Please transcribe the entries exactly and omit the images they contain.

------ ENTRIES PROVIDED

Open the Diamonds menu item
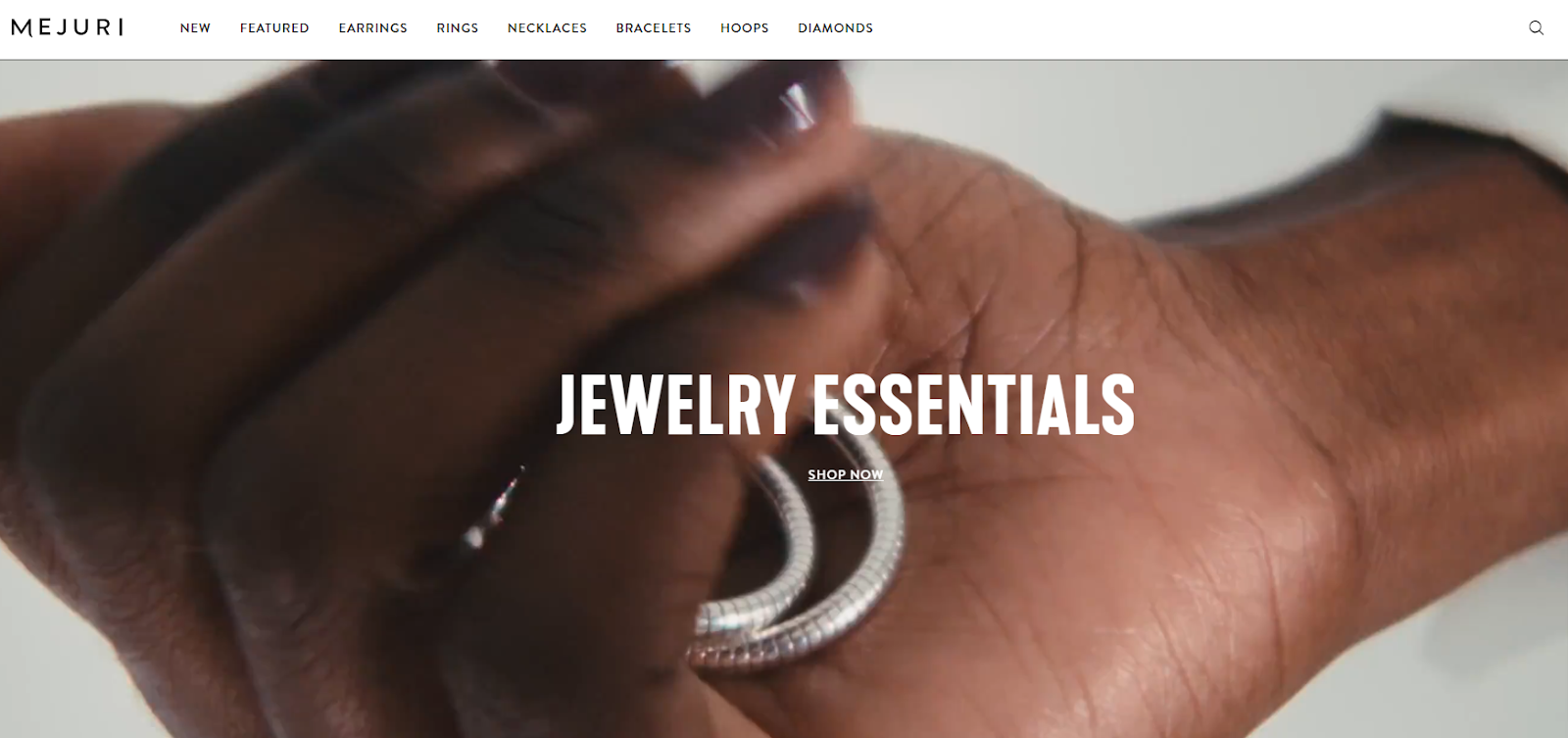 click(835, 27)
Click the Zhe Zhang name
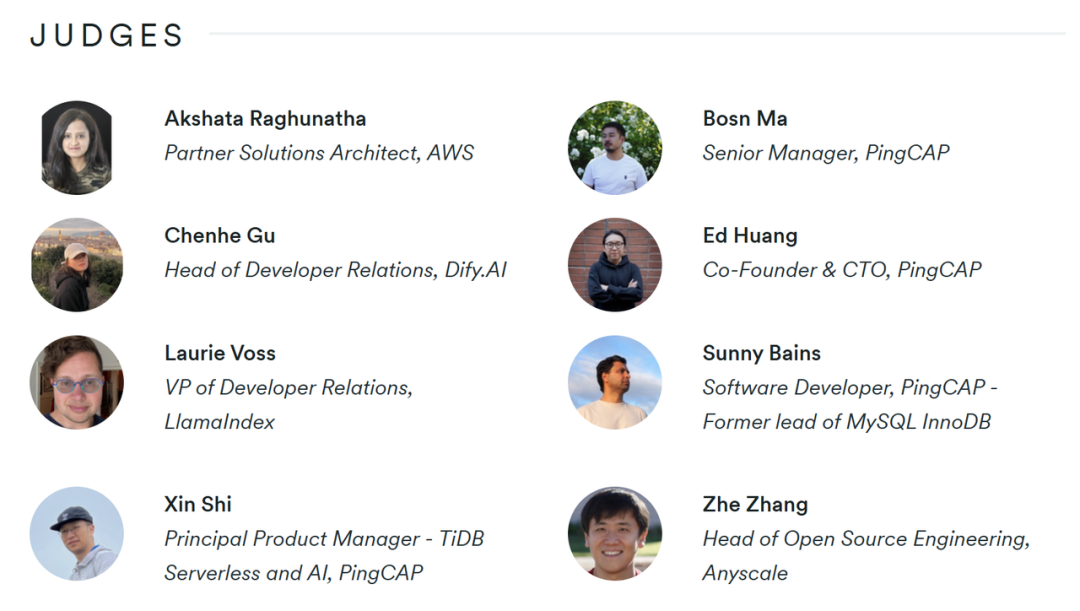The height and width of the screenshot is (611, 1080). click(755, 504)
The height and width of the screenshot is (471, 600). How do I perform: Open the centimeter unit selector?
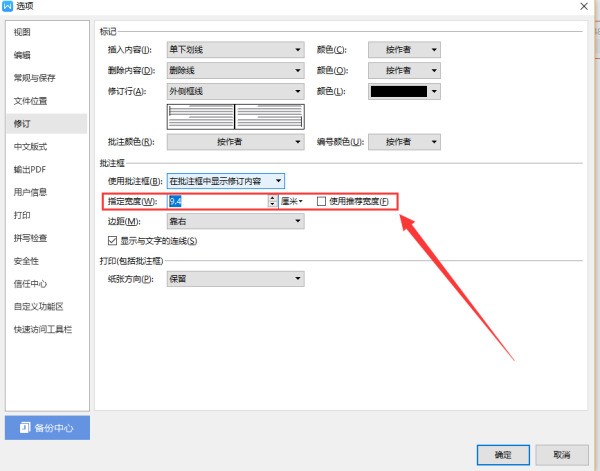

------------

» **RESULT OF THIS TASK**
Open the Diamonds menu item
 click(835, 27)
Click the Zhe Zhang name
The height and width of the screenshot is (611, 1080). click(755, 504)
The height and width of the screenshot is (471, 600). How do I perform: Open the centimeter unit selector?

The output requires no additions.